Tous les regards convergèrent aussitôt vers l'intéressée. Joy mal à l'aise tentait de se faire toute petite, mais ses efforts étaient vains, tous déjà l'observaient avec une pointe de curiosité et de surprise.

- Et bien Joy, qu'est-ce que tu attends pour y aller ? , la questionna Simon.

- C'est que ce n'était pas exactement dans mes intentions, dit-elle.

- Joy, s'il te plaît, l'invita à le rejoindre Johnny.

Joy sous la pression du projecteur braqué sur elle, ainsi que tous ces regards, et plus particulièrement ceux de Kerensky, Simon et bien sûr Largo, finit par se lever et rejoignit la scène.
Son arrivée fut également saluée par un tonnerre d'applaudissement, que calma Johnny d'un geste de la main afin de pouvoir prendre de nouveau la parole.

- Il m'aurait été fort agréable de fermer ce bal avec cette charmante demoiselle, annonça-t-il. Mais je préfère laisser cet honneur à un homme qui a fait preuve de beaucoup de courage et de persévérance pour apprendre une danse aussi technique. Je vous demande de réserver un chaleureux accueil à M Largo Winch.

Largo se leva à son tour et rejoignit Joy sur la scène sous de nombreux applaudissements, mais également sous les regards surpris et indignés de Cardignac et Del Ferril entre autre.
Simon plus hardis supporteur, se leva et salua l'arrivé de son ami sur la piste avec des cris d'encouragements. Kerensky, que l'attitude du Suisse désespérait, s'enfonça dans son siège et fit mine d'ignorer les regards biais que lançaient de leur coté, Cardignac et d'autres membres du prestigieux Groupe W.
Joy qui ne s'attendait certes pas à une telle surprise lança un regard interrogateur à Largo. Le jeune PDG se contenta de lui répondre par un sourire charmeur. Puis il remercia Johnny et laissant Joy seule au milieu de la scène, se dirigea vers les coulisse où attendait un des employés près de la chaîne HI-FI. Largo lui fit par de son choix et quelques secondes plus tard les premières notes de la mélodie résonnèrent dans la salle.
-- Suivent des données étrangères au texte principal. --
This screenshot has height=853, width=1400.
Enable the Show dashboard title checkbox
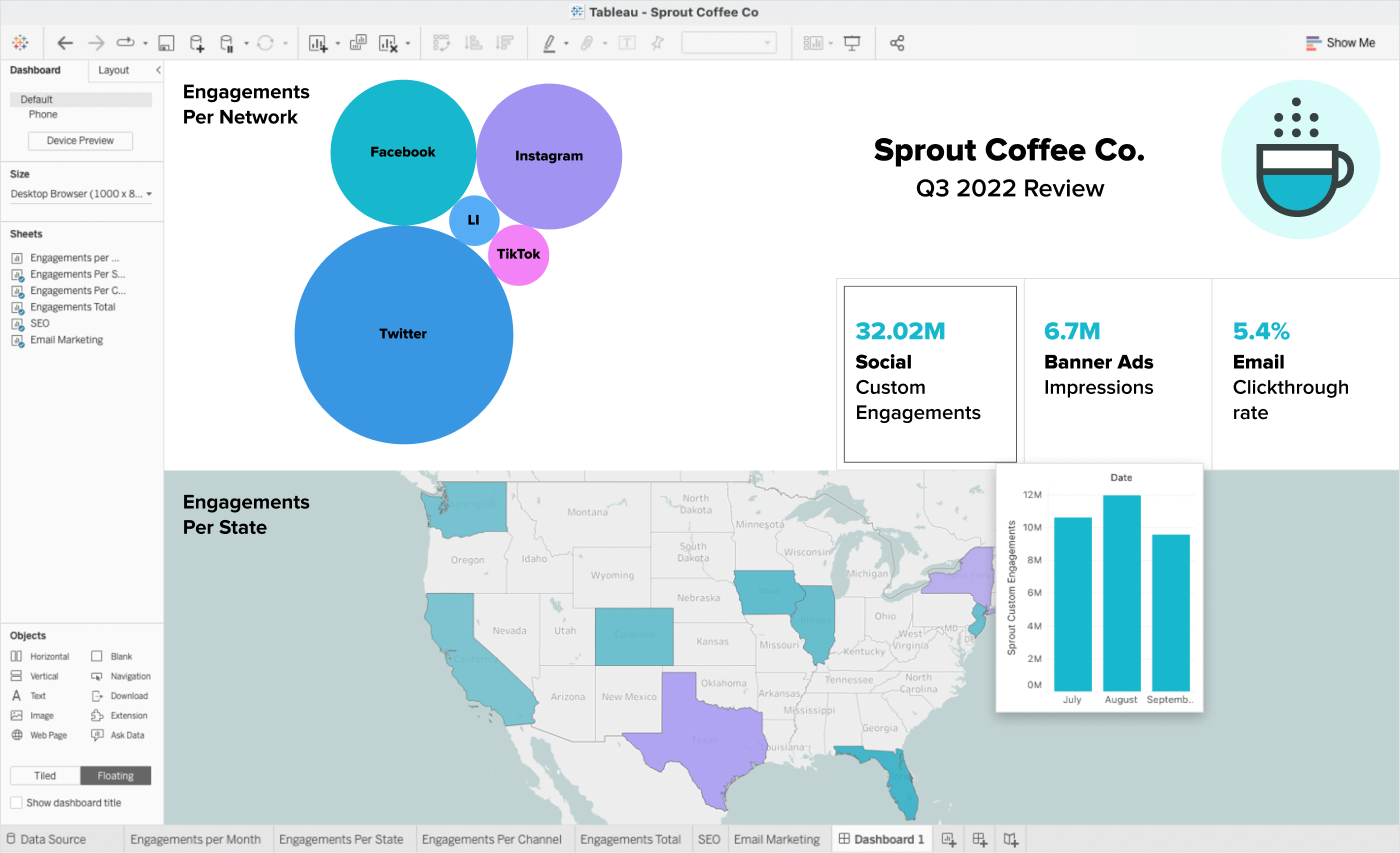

[Bon je dois admettre que pour cette partie, je me trouvai bien embêtée. Mais dans la mesure où vous connaissez tous le film, voilà qui devrait me faciliter la tâche. Alors imaginez Joy et Largo dans la même danse que Johnny et Bébé, au besoin re-visionnez le film ou écoutez la chanson : The Time Of My Life. ;-) ]
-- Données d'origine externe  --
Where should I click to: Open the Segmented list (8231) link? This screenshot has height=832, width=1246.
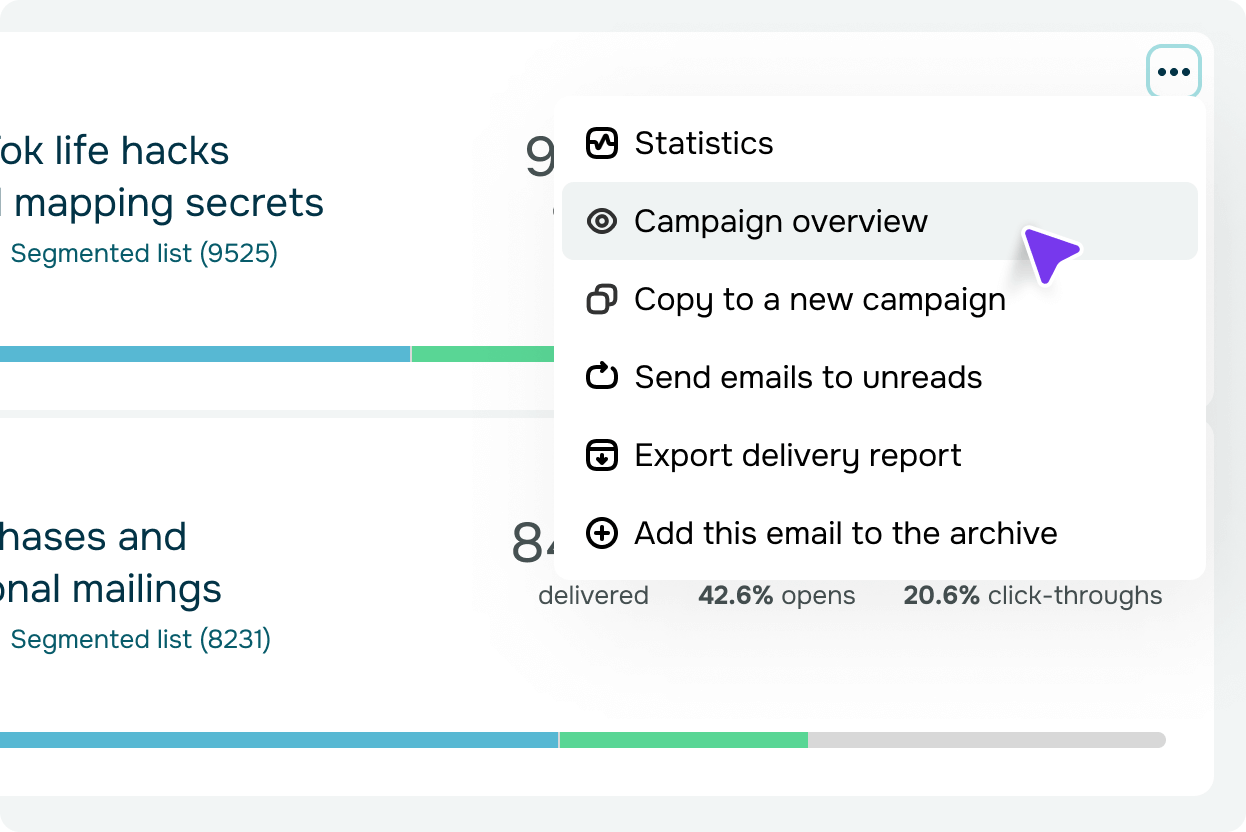[141, 639]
Le couple évoluait avec beaucoup d'aisance et de complicité. Leurs yeux ne se quittaient pas, Joy avait l'impression d'être dans un autre monde où seul Largo était présent. Le jeune milliardaire quant à lui, n'avait d'yeux et de sourires que pour sa partenaire.
Ils furent ensuite rejoints sur la piste de danse par de nombreux danseurs, des employés en premiers qui invitèrent les clients à en faire autant. Simon ne se fit pas prier et s'empressa d'accoster Penny pour lui demander de lui accorder cette danse, chose qu'elle accepta avec joie. Kerensky en fit de même avec une très charmante personne et Sullivan également prit part à la danse. Seul Cardignac se leva et se dirigea vers la sortie. S'en était trop pour lui. Il refusait de s'abaisser à ce point lança-t-il à Alicia quand elle voulut l'inviter. Nullement démontée par ce refus, elle s'empressa d'accepter le bras que lui tendait un homme en costume de pirate.
Mais de tout cela Joy et Largo ne virent rien, tant ils étaient pris l'un par l'autre. Ils profitèrent toutefois de l'engouement général et de l'effervescence qui en découlait, pour s'éclipser discrètement.